Leaders Anne Leathem and Bill Kinkaid. Trip report by Jane Srivastava
On January 26, 2019, eleven persons participated in this snowshoe trip jointly organized by Nature Vancouver and Friends of Cypress Provincial Park. Carpools were arranged at Park Royal and we assembled a second time at Black Mountain Lodge. Some, as the trail was well packed and not mushy, left their snowshoes in the cars and donned a variety of crampons, others, electing to be ready for any terrain, strapped on their snowshoes.

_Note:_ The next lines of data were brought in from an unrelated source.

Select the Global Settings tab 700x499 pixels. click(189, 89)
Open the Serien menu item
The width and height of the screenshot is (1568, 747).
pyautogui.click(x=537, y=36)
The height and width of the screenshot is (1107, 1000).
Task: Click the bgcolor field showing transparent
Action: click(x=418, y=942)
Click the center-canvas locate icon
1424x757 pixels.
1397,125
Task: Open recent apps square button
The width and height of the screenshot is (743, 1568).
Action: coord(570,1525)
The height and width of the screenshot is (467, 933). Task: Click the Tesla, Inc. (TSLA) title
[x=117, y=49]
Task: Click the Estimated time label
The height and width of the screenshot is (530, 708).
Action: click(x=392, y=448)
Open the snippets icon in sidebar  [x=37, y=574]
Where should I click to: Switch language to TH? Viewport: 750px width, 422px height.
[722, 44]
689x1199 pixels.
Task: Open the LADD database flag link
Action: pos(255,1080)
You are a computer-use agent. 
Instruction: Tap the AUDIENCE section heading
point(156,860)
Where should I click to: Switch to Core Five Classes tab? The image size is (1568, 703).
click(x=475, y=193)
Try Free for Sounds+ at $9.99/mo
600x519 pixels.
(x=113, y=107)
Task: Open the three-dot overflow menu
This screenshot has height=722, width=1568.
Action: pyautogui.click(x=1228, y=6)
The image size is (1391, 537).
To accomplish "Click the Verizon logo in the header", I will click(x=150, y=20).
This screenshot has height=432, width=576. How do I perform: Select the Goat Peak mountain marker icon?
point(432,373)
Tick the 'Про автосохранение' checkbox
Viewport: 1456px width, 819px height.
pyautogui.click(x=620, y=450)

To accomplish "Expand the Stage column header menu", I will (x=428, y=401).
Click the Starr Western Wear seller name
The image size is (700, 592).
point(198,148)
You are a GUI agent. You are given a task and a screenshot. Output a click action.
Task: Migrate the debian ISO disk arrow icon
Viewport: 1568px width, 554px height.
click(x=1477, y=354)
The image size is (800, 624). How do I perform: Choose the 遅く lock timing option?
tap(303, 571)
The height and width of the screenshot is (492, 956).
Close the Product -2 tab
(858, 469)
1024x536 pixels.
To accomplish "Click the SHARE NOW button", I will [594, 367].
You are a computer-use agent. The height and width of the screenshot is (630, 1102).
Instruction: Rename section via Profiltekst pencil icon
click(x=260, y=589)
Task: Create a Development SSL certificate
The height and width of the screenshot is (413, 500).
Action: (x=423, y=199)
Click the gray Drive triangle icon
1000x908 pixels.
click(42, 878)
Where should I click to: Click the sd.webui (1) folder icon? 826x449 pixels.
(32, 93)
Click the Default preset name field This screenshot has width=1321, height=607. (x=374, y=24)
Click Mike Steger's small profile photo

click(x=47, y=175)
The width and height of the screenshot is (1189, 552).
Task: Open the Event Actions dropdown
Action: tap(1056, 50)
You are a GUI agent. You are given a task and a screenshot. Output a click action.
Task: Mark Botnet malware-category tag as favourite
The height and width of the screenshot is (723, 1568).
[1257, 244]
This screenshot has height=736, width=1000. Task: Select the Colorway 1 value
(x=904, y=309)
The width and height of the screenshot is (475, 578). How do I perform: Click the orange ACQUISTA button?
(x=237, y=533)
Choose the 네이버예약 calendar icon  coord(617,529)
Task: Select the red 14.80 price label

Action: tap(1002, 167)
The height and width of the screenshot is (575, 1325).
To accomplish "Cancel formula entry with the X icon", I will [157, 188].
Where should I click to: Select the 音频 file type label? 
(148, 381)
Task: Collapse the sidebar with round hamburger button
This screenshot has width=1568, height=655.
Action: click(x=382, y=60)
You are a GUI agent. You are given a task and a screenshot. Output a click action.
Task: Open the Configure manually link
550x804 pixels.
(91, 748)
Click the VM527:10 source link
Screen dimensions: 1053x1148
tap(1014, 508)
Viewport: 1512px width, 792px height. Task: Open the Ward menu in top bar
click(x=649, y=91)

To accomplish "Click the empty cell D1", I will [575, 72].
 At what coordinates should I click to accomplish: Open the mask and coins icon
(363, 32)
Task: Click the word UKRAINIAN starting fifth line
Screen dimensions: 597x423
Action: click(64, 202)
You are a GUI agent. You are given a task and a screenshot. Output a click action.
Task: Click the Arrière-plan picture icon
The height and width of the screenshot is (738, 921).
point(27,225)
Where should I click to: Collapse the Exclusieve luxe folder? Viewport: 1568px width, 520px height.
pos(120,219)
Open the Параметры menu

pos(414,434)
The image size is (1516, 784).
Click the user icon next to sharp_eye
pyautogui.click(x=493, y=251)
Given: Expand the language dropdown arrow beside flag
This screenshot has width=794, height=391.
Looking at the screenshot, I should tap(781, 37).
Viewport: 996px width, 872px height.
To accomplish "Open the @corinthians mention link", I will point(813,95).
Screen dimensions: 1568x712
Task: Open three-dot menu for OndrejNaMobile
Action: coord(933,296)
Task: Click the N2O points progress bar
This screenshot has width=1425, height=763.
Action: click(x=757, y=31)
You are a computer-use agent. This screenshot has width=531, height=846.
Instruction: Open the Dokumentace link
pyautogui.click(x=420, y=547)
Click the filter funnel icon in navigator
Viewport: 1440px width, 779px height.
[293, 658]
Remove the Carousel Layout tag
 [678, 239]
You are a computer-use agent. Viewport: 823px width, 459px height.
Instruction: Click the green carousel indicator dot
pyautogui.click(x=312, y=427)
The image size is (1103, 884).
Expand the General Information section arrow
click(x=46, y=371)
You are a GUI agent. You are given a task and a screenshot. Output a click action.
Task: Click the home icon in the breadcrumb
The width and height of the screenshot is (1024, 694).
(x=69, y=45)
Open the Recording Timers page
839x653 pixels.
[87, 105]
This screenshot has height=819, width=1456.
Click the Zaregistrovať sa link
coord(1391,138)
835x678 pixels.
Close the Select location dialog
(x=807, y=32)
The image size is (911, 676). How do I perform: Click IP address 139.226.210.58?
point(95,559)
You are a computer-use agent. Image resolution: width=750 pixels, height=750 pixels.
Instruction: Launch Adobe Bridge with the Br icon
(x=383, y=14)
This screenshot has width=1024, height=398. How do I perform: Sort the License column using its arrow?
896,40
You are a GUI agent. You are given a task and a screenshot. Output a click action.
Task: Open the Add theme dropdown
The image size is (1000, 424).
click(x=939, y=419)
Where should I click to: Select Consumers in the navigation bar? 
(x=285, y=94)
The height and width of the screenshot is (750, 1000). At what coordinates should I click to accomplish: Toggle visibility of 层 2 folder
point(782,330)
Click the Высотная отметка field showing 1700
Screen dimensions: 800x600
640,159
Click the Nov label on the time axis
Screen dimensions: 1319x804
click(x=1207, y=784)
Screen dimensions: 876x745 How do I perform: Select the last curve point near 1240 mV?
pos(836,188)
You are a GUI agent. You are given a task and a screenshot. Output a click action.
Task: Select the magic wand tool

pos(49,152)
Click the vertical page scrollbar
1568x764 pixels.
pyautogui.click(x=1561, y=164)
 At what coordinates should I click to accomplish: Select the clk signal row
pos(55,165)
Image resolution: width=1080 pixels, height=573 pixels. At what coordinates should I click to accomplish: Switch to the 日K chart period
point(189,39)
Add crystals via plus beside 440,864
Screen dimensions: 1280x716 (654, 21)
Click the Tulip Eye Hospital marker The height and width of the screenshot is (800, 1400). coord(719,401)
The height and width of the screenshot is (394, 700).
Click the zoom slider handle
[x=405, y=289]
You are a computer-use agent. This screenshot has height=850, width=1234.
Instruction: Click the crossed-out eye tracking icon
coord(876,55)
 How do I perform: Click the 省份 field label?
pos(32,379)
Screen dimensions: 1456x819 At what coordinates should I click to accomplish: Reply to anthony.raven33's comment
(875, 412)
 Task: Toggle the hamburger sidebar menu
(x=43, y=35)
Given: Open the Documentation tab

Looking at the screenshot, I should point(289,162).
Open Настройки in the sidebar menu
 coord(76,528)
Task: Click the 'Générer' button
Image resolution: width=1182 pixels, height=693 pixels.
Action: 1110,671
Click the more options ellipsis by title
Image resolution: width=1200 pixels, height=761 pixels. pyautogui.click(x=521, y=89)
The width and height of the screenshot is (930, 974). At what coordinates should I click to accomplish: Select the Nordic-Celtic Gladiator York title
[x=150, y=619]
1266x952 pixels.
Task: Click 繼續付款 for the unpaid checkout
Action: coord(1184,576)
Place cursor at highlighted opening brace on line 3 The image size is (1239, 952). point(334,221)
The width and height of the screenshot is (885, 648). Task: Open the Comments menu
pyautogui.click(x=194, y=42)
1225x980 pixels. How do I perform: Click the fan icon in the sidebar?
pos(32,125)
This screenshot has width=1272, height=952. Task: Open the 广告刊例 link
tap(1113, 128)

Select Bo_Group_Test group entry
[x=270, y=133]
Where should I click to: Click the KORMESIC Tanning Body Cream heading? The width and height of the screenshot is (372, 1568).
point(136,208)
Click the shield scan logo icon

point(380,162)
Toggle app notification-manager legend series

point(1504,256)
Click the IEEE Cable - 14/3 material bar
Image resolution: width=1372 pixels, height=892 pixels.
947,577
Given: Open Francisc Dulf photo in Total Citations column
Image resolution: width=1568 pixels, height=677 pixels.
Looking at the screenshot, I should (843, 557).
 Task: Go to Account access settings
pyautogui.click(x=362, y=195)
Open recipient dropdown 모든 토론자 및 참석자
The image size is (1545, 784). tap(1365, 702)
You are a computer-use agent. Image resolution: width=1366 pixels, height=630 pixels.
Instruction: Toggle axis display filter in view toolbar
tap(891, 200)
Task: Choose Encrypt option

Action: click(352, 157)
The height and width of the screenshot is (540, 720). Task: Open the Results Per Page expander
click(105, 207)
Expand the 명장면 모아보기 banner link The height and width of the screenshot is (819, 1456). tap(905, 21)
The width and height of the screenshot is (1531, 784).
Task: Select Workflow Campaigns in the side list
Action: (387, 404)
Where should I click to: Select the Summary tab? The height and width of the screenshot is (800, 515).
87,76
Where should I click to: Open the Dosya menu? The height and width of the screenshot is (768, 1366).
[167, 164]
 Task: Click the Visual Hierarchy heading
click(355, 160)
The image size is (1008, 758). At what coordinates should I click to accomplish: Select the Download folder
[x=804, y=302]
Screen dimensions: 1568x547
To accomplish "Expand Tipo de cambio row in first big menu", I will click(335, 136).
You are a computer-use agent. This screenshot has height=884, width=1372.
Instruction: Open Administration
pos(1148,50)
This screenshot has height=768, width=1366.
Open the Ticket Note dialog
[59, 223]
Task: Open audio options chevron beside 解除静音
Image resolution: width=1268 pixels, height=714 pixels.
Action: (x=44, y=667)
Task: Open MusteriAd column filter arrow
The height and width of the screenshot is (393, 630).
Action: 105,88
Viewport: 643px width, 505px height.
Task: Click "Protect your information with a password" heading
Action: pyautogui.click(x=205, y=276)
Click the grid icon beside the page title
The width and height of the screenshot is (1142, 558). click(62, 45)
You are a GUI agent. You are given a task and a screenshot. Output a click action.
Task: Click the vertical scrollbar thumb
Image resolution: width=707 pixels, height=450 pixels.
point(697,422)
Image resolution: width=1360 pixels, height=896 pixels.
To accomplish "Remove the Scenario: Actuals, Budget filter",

We began our walk around Yew Lake, planning to gather at the picnic table at the far end of the Lake. This turned out to be difficult as the picnic table was nowhere in sight, hidden by several feet of snow. On around the Lake, through the meadow, past the little ponds (also hidden) and through the Old Growth. Then across the bridge, mercifully wide and stable on a solid snow pack and on up the switchbacks to Bowen Lookout. As we travelled up the trail the cloud cover travelled down so we were unable to look out very far from the lookout (or anyplace else), but this lack of a distant view forced us to enjoy views closer at hand: meringue snow drifts, misshapen marshmallow blobs on the tree branches, small bits of frozen water, tiny icicles hanging from the ends of small branches, and even tinier needles seeming to have been individually dipped in a frosty confectioner’s sugar. And, always, the croaky call of ravens near and far.
Famished, we all tucked into our lunches, only realizing as we had emptied our lunch containers that it was only 10:45! At the lookout we enjoyed the company of 3 or 4 leash-less dogs, and were charmed by a family introducing their young child to the wonders of the world of snow. And, of course, steller’s jays and whiskey jacks were also interested in an early (or anytime) lunch.
As is often the case when hiking in the snow, surrounded by cloud, we began to get cold and were soon ready to move on. Two elected to return the way we had come; the rest continued 20 minutes up the trail to the Binkert Lookout where, still in the cloud cover, they were forced to imagine the view of the Lions in the far distance. By a miracle of synchronicity the two groups converged at the bottom of the ski run, and united in giving Anne and Bill a heartfelt thank you for leading us out into the urban wilderness. Though the downhill ski slopes were busy and all parking lots full, we met few people on the trails we took; and just one largish group who, fortuitously, were leaving the Lookout just as we arrived.